The barking at your bf, I'd just gently but firmly correct it the moment it happens. Even if it is out of fear (most dog's behavioral issues are fear based), just correct it so that's letting her know 1 there's nothing to be scared of 2 this isn't allowed. Also try having him feed her sometimes and take her outside to potty or for a walk. My pup is my first Yorkie and she's been fear barking at all kinds of things (even a horse on the TV the other night lol). I just correct it every time with a firm "ah ah" or I'll gently but quickly touch the side of her neck with 2 fingers. Then when she stops and calms down I pet her to reenforce the "calmness". She's sooo much better now after only a few weeks. Definatly don't pet or cuddle her in those moments or she could end up becoming agrressive towards him.
I'm by no means a professional trainer, but I've done tons of research on behavior things like this since our Akita was a submissive urinator and had seperation anxiety.

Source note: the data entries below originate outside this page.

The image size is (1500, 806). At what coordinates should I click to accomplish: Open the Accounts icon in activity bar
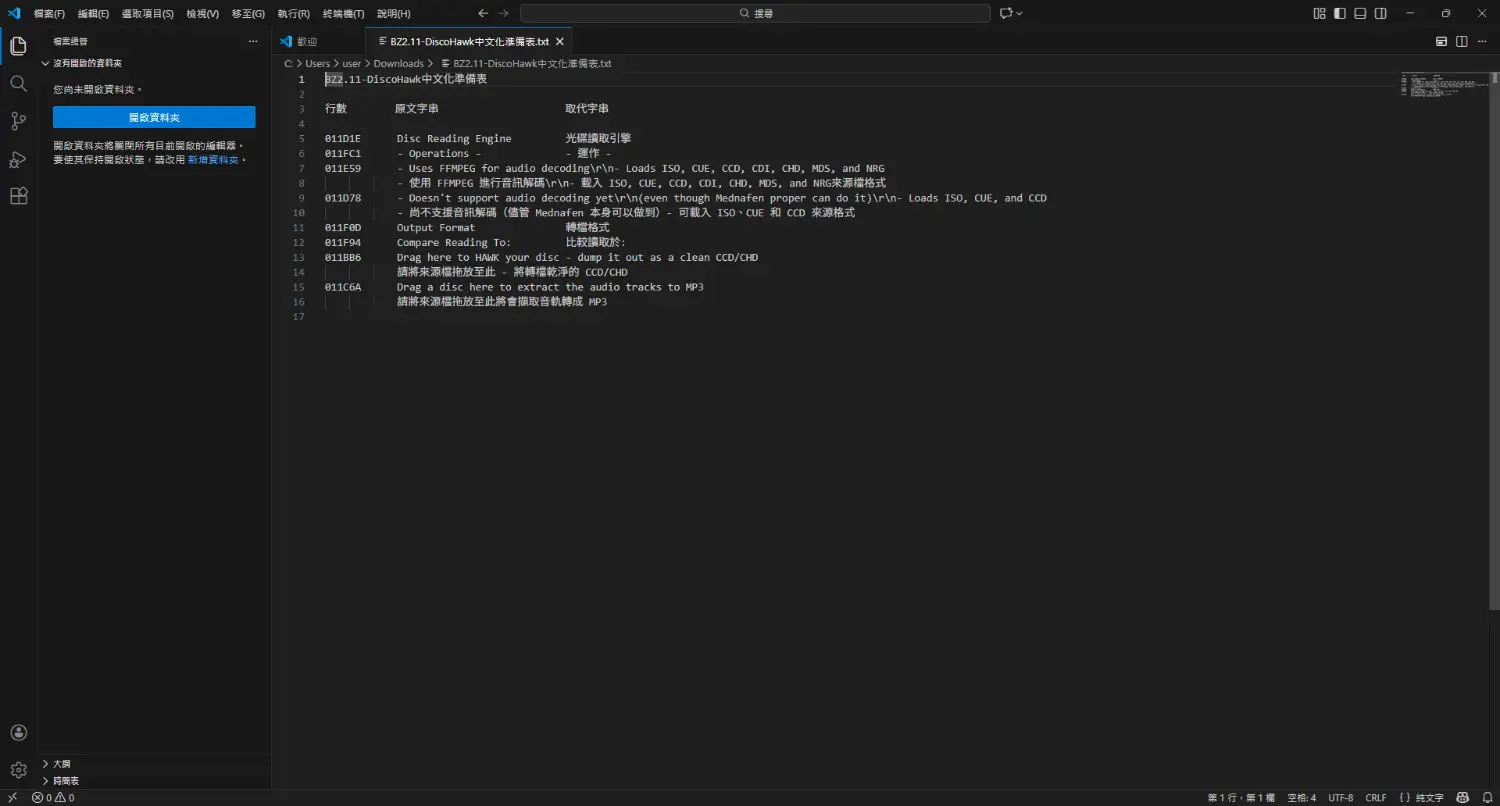pyautogui.click(x=18, y=733)
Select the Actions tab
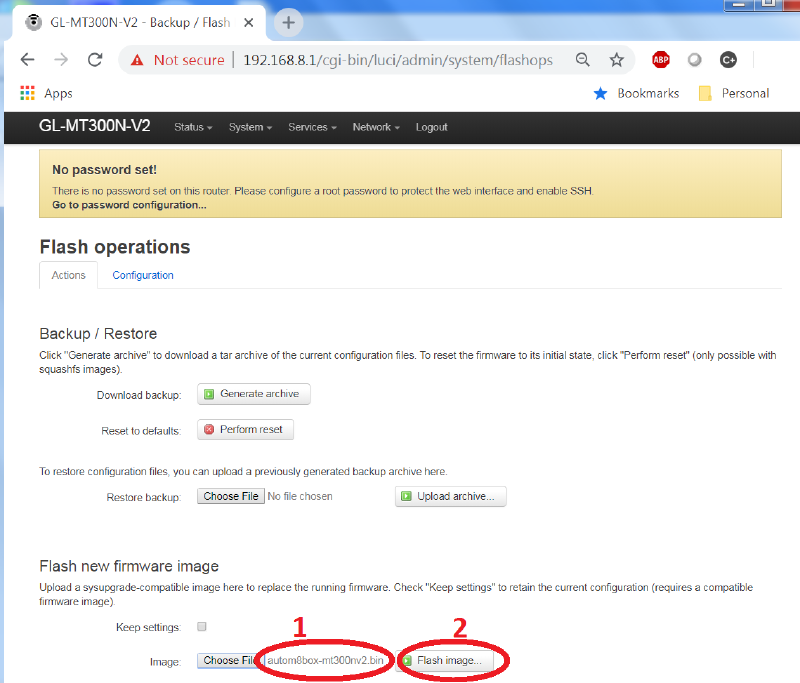The height and width of the screenshot is (683, 800). pyautogui.click(x=68, y=275)
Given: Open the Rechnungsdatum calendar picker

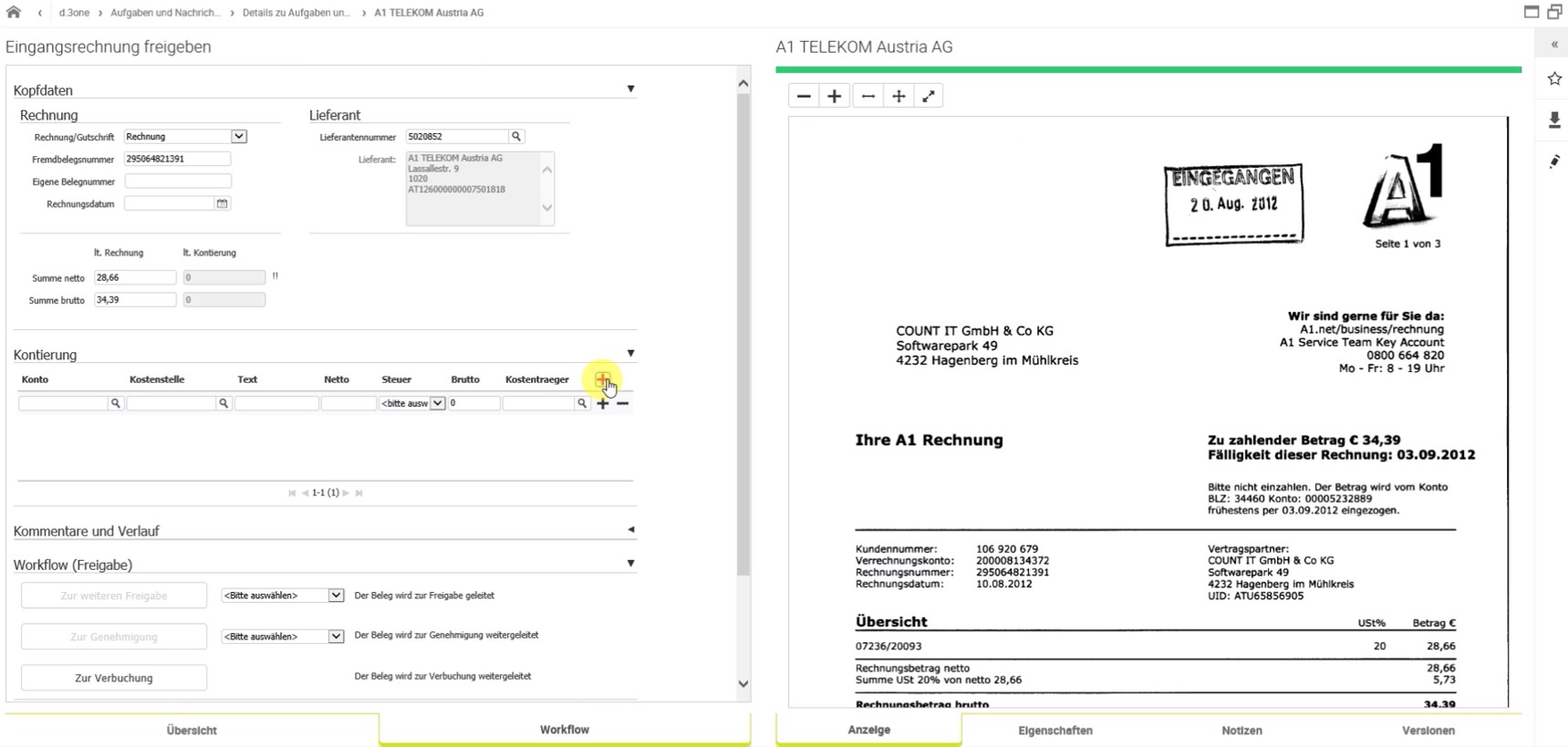Looking at the screenshot, I should (x=222, y=203).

We socialized her really well and exposed her to all kinds of different places, people, noises etc. (which I'm also doing with my yorkie now)as well as doing the things I mentioned above. Now she's really good, loves everyone she meets, is extremely affectionate (she hid in her kennel the first week we had her) and is very obedient and happy

I know an Akita seems like a far cry from a Yorkie, but as I've learned by working with my submissive Yorkie the past month, dogs are dogs when it comes to this stuff.